I have heard about this beach, the meandering boardwalk, the wide expanse of sand. I imagine

roaming piles of driftwood, singing like a gull, a lonely song that moves me.

My bare feet are sandy

and burnt like my father’s after we left him.

 

Waves thrumming on and on will change you, they say. Whittle you down like driftwood and

take your power away, leaving you sunk beneath the waves. But then the gulls squawk,

fluttering down, pulling apart sea stars.
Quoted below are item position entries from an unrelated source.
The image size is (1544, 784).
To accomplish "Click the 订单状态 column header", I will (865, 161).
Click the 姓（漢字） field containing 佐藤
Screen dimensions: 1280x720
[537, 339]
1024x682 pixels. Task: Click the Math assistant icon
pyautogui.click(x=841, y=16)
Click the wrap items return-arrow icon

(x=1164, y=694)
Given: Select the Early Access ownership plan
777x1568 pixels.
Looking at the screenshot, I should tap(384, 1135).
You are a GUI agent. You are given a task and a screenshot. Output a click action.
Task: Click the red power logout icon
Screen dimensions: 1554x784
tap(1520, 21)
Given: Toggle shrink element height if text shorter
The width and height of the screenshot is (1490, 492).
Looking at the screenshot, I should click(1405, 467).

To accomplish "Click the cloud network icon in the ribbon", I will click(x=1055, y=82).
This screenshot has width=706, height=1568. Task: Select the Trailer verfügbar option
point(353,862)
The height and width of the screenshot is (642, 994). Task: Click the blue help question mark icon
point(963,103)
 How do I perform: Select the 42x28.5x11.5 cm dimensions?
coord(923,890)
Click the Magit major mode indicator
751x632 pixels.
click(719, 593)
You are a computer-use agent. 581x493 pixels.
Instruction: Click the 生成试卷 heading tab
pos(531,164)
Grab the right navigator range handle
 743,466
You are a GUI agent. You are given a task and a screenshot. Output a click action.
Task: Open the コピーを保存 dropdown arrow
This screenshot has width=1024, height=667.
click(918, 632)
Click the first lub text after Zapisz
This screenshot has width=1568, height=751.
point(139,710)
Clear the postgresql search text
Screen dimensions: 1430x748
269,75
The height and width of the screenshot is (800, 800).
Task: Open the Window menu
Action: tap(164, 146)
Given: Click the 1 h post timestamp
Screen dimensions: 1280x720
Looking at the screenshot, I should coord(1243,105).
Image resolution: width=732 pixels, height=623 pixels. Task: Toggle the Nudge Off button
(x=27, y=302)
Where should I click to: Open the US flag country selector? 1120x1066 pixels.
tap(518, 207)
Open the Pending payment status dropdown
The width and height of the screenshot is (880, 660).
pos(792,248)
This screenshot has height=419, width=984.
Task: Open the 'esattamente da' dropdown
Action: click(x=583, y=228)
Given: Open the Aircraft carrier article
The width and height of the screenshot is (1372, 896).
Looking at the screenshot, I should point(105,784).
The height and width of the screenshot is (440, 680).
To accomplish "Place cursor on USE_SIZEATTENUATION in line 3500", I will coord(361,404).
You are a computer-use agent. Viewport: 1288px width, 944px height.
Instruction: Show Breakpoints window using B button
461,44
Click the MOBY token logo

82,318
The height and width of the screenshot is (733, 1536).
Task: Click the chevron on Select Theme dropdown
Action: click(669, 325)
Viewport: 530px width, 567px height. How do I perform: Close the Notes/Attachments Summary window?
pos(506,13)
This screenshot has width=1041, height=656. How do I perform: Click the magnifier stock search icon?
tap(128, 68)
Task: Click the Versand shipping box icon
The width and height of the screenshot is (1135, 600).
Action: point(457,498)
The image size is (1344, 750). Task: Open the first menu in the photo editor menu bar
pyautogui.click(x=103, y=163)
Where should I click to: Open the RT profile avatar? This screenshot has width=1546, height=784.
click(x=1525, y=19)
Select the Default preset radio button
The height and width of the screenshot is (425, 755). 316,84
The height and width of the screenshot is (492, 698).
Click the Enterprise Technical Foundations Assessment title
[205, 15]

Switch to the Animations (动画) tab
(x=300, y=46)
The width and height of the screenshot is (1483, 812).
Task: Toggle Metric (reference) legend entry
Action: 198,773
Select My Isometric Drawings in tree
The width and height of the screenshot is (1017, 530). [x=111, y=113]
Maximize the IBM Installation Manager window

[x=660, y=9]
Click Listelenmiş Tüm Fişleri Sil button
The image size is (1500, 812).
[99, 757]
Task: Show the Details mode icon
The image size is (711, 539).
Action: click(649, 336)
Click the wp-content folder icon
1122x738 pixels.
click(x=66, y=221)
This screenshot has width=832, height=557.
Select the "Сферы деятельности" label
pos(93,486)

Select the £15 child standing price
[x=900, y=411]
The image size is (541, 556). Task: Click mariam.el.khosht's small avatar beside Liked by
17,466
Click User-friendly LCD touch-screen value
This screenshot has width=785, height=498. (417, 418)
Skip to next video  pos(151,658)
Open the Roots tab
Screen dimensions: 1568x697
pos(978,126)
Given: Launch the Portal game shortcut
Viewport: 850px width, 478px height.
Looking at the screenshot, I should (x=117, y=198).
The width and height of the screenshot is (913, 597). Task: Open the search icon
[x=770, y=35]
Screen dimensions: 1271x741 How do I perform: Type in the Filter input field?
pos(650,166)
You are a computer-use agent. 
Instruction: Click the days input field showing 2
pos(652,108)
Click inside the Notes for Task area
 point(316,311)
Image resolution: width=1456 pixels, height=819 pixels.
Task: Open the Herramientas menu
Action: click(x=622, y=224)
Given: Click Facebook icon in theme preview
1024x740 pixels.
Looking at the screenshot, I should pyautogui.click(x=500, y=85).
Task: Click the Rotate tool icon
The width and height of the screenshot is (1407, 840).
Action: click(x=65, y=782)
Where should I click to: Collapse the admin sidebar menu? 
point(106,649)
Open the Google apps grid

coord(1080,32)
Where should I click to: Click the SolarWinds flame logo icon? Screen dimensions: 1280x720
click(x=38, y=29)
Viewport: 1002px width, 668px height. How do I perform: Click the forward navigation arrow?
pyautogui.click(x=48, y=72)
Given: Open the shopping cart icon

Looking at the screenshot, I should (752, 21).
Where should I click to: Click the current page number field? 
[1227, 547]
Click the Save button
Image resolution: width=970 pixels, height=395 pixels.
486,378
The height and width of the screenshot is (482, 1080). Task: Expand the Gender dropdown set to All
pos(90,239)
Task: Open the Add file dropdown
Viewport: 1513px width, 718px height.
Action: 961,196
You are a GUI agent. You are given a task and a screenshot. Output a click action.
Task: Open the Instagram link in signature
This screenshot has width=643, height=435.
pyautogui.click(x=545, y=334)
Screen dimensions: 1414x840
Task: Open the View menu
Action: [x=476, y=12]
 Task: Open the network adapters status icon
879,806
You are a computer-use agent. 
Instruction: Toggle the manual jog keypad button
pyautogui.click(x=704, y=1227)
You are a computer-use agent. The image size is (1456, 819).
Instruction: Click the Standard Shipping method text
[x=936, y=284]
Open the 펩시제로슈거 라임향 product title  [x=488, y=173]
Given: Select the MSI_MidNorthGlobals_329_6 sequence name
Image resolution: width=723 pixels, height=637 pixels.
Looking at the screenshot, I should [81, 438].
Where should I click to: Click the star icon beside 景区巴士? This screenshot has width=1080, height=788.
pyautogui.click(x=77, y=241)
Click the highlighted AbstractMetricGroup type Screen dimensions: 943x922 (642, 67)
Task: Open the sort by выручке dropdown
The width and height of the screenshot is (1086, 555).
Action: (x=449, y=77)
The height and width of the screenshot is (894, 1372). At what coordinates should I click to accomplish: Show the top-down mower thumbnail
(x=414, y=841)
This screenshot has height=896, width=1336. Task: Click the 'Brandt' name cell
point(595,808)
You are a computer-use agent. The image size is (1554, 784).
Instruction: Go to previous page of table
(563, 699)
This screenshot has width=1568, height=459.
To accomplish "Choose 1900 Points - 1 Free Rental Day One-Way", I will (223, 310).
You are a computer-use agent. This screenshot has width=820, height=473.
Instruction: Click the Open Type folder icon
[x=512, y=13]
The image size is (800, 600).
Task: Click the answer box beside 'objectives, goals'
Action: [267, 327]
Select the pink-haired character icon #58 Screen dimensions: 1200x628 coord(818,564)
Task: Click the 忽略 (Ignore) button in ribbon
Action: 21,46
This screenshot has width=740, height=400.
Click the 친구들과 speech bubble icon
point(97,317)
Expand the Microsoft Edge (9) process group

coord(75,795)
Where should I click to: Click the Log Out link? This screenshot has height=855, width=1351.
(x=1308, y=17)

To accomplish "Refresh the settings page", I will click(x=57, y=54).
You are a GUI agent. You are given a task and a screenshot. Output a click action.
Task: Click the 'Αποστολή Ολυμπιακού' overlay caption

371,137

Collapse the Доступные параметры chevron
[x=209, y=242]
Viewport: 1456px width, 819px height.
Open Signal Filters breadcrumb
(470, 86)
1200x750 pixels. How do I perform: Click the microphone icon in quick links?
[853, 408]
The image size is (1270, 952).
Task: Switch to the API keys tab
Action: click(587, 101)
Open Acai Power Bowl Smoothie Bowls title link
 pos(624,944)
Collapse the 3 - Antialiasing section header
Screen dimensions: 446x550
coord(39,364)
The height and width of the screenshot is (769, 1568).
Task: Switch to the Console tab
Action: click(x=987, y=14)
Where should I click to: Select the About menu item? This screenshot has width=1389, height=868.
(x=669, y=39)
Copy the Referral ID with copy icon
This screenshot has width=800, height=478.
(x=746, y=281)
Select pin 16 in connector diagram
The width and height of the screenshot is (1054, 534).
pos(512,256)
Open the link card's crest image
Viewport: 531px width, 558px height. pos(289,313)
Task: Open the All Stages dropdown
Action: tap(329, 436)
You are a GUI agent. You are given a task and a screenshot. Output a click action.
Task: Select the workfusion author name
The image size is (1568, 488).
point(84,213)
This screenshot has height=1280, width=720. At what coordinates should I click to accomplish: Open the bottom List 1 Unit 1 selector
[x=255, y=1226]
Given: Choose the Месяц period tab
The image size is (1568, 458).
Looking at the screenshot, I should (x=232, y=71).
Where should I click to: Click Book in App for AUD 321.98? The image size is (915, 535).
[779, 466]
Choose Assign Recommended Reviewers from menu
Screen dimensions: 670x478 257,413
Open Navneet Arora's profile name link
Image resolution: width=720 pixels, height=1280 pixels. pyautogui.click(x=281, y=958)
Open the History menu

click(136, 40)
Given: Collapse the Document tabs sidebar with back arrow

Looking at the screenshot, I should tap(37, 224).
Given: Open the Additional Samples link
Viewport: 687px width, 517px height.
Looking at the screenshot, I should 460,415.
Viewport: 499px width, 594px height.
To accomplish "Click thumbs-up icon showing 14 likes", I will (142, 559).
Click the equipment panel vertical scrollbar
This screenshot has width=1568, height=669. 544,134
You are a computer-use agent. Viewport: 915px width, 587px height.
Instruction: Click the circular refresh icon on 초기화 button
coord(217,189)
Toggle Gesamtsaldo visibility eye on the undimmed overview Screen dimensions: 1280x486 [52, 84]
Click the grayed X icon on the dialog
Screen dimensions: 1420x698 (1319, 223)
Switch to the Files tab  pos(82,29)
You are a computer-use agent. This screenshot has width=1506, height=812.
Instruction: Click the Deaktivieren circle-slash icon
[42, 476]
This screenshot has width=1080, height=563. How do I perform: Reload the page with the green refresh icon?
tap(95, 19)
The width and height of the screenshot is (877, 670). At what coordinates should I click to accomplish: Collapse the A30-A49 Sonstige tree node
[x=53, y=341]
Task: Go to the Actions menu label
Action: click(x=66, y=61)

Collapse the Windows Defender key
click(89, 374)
And my thoughts break apart and fly up.

 

I imagine standing on a gray log and calling back to them. I heard that I might find my song

someday. And now I think I have. I sing the song of the gull and stand strong.

I wrap myself in kelp

and run into the waves.

Moon Shadow

In the night, the lake is a

bottomless mirror, a celebration

with fireworks and beer. A ride

in the back of a friend’s jeep,

bumping along a potholed logging

road at a high speed. Stoned on weed,

a sore spot on my breastbone had me

suddenly certain I had cancer. I wanted

our friend to turn around, go back to

our truck with the spare, our camper

parked beneath a canopy of cedars.

But the whir of the engine was loud.

Panic had me certain Dad would find

out and I’d be in bad trouble. His abuse

had to stop, to glory in freedom from control

was all I desired. Instead, we continued

to drive on through the eclipsed night,

the light of the moon tossing twisted shapes

across the road that haunt me still.

 

 

 

Zoom East to See Fireflies

He says, “Fireflies are beautiful. I can’t believe

you’ve never seen them. You can catch them

in a bottle, you know? We’ll stay in Aunt Annie’s

cottage in Hanover. When the heat is high, the

tree line is where we’ll watch lights dance against

the night sky. In the morning we’ll eat porridge and

when afternoon lethargy sets in, we’ll feel strange,

but humidity is beautiful. It leaves a moist bloom

across the face; a refreshing mask that brightens and

plumps the skin. What do you think? You up for it?”